*What the task asks:* Start at the line below containing "1423x840 pixels. At" and stop at the line containing "Click the Build project hammer icon". Repeat every line of that stretch exactly, and nothing outside it.

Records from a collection
++++++++
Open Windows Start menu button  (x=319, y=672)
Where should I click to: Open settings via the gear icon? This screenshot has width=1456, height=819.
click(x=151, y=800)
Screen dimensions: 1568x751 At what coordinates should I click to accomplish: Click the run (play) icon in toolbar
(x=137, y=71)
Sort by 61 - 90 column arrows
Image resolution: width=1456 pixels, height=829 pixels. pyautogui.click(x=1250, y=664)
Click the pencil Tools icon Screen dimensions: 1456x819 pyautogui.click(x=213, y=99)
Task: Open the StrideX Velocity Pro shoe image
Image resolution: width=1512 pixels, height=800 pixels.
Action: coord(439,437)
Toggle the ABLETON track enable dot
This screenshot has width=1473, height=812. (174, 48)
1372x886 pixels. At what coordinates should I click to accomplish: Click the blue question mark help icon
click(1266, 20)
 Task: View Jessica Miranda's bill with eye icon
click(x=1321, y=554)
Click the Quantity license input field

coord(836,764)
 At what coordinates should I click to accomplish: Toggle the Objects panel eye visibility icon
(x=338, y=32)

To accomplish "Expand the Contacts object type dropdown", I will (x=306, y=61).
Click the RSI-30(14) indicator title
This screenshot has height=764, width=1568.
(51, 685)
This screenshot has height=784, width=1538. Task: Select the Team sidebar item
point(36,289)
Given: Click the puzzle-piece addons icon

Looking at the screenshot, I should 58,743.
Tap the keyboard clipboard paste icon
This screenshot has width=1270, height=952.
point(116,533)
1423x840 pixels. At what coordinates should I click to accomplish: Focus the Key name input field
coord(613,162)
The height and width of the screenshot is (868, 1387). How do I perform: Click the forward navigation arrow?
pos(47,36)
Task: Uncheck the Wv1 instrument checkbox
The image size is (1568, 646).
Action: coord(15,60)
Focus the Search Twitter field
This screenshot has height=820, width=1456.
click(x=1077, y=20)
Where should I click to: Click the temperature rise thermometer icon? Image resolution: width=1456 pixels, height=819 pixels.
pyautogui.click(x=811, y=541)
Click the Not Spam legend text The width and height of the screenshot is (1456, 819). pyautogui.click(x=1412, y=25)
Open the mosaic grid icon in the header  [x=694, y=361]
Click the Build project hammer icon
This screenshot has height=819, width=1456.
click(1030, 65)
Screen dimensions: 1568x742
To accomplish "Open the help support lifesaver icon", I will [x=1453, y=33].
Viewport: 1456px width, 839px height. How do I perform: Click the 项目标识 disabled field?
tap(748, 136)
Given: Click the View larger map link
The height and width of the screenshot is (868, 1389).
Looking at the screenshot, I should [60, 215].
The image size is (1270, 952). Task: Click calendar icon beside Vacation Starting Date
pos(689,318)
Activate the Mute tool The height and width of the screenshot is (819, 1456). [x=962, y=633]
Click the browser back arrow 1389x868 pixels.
++++++++
*The completed task:*
1423x840 pixels. At what coordinates should I click to accomplish: Focus the Key name input field
coord(613,162)
The height and width of the screenshot is (868, 1387). How do I perform: Click the forward navigation arrow?
pos(47,36)
Task: Uncheck the Wv1 instrument checkbox
The image size is (1568, 646).
Action: coord(15,60)
Focus the Search Twitter field
This screenshot has height=820, width=1456.
click(x=1077, y=20)
Where should I click to: Click the temperature rise thermometer icon? Image resolution: width=1456 pixels, height=819 pixels.
pyautogui.click(x=811, y=541)
Click the Not Spam legend text The width and height of the screenshot is (1456, 819). pyautogui.click(x=1412, y=25)
Open the mosaic grid icon in the header  [x=694, y=361]
Click the Build project hammer icon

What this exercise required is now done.